**Seçilen bölüm**
◇ ◇ ◇

PeyamaKurd - 26. Dönem Batman, 25. Dönem HDP Mardin Milletvekili Mehmet Ali Aslan, NETEW TV özel programında Zeynep Cagerin sorularını yanıtladı.
Gündemde olan helalleşme tartışmalarına değinen Mehmet Ali Aslan şu ifadelere yer verdi:
Eğer gerçekten samimilerse mevcut Kürt halkı ile helalleşecekler. Zilandan tutun ta Dersime kadarki katliamlarda halk vefat etmiş, şehit olmuş, dolayısıyla geride kalan çocukları ve torunlarıyla helalleşmeleri gerekiyor. Bu sadece el sıkışmakla da olmaz. Helalleşeceksiniz ama bunun karşılığında ne vaat ediyorsun. Geride kalanlar için iade-i itibar ne şekilde uygulanacak. Türkiyenin kurucu partisi adeta itiraf niteliğinde açıklamalar yapıyor, demek ki bir haksızlık var, demek ki karşı tarafın hakkını gasp etmişsin.
Tarih boyunca her zaman halkımız yoksullukla mücadele etti, ekmeğe muhtaç oldu, hastaneye gidip de ilaç tedavisi göremeyen, birçok yoksunluğa ihtiyaç duyan insanlarımız oldu. Bugün bile hangi mahalleye gitsek, birileri ya hasta ya bir şeylere muhtaç, yoksul. Bu durumu yeterince siyasetimizde de işleyemedik. Bunu gelişi güzel, klişe sözlerle bunu geçiştirmeye çalıştık, hiçbir zaman elimizi uzatmadık. İnsanlarımızla bugün bir köprü olmaya çalıştık, binlerce akülü arabalar aldık, yine halkımızın desteği ile binlerce insanımızın ihtiyaçlarını karşıladık, hala bunlara devam ediyoruz. Umarız bu yaptıklarımız insanlarımıza bir nebze de olsa nefes aldırır.
HDPye tekrar dönmek istiyor musunuz, siyasete dönmeyi düşünüyor musunuz?
Biz her zaman siyasetin içindeyiz, gittiğimiz her yerde de siyasi sorular soruluyor ve biz her zaman kendi halkımızlayız, kendi çizgimizdeyiz. Evet şuan bazı nedenlerden dolayı partisizim ama ben siyasetsiz değilim, ben çizgisiz değilim ve yine halkımlayım. Ne olursa, hangi platformda olursam olayım, yine halkımıza hizmet edeceğim.

◇ ◇ ◇

Sözcük ve öğe konum verileri:
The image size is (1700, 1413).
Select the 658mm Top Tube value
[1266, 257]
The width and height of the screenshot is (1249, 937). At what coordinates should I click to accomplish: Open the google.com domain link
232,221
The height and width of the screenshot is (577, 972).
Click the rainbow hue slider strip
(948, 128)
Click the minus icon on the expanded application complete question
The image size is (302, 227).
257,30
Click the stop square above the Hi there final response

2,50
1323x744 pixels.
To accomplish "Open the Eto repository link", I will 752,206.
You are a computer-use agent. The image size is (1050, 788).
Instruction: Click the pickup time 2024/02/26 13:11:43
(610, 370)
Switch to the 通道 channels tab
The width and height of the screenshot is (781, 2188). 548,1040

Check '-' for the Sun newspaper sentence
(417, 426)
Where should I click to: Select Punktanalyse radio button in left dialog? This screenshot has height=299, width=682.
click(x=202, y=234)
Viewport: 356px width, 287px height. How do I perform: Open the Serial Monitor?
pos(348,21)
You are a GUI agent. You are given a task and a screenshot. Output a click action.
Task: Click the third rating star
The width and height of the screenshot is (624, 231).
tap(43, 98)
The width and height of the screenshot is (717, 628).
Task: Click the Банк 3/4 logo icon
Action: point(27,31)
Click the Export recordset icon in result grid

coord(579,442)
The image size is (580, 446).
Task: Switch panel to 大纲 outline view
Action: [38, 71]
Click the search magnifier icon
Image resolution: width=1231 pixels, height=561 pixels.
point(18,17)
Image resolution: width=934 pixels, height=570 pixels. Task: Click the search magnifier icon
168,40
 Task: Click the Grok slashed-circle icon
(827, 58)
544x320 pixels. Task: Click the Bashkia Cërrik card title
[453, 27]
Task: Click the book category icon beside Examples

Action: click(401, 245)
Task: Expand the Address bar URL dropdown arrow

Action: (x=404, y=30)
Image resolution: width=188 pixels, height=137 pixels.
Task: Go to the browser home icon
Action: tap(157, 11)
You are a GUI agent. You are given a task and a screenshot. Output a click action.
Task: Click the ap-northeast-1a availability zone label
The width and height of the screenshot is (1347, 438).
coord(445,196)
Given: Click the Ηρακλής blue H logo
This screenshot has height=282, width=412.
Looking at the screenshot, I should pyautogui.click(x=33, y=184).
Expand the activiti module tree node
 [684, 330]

◇ ◇ ◇

**Görev yönergesi**
Mehmet Ali Aslan ile yapılan söyleşiyi, gösterilen son cümleden sonrasını yazarak sürdürün.

**Görevin sonucu**
Onlar mı başrol oynuyor, yoksa biz mi meydanı boş bıraktık bunu sormak lazım. Türk Solu, kendi işlerini, parti programlarını gayet iyi yapıyor, iyi yürütüyor. Onlar bunu yapıyor diye kızıyorsak bu da yanlıştır. Demek biz yapamıyoruz ve bize yüklenen misyonu gerektiği gibi yerine getirmediğimiz için, boşluklar oluşuyor ve hayat da boşluk kabul etmez, birileri bunu dolduruyor.
En son Kılıçdaroğlu ne dedi. Roboskiden tutun da Ahmet Kayaya kadar, birçok konuda helalleşeceğiz dedi. Demek ki bir boşluk var. Biz bu boşluğu doldurmazsak ya rakibimiz ya müttefikimiz ya bileşenimiz dolduracak bu boşluğu. Bu anlamda kendimize bir öz eleştiri yapmalıyız. Yani bugün 4 yıldır konuşmayan vekiller var. Bu halkın hiç mi sorunu yok.
HDP bileşenleri içerisinde Kürt partileri var ama yeterli mi, tüm Kürt partilerini kapsadı mı buna bakmak gerekiyor. Bildiğim kadarıyla hepsine yer verilmemiş. Bu sefer de başka arayışlar başlamış. Eğer çatı partisi olacaksa, bölgede az çok demeden sonuca bakmazsınız hepsine yer verilmeli. 2015 yılındaki o kapsayıcılık epeyce daraltılmış durumda. Neden insanlar kendi partileri gibi sahiplenmedi. Neden ayrışmalar oldu. Bunu sorgulamak gerekiyor.
Eğer gerçekten samimilerse mevcut Kürt halkı ile helalleşecekler. Zilandan tutun ta Dersime kadarki katliamlarda halk vefat etmiş, şehit olmuş, dolayısıyla geride kalan çocukları ve torunlarıyla helalleşmeleri gerekiyor. Bu sadece el sıkışmakla da olmaz. Helalleşeceksiniz ama bunun karşılığında ne vaat ediyorsun. Şeyh Saidten tutun Seyit Rızaya kadar olan atalarımızın mezarları nerede.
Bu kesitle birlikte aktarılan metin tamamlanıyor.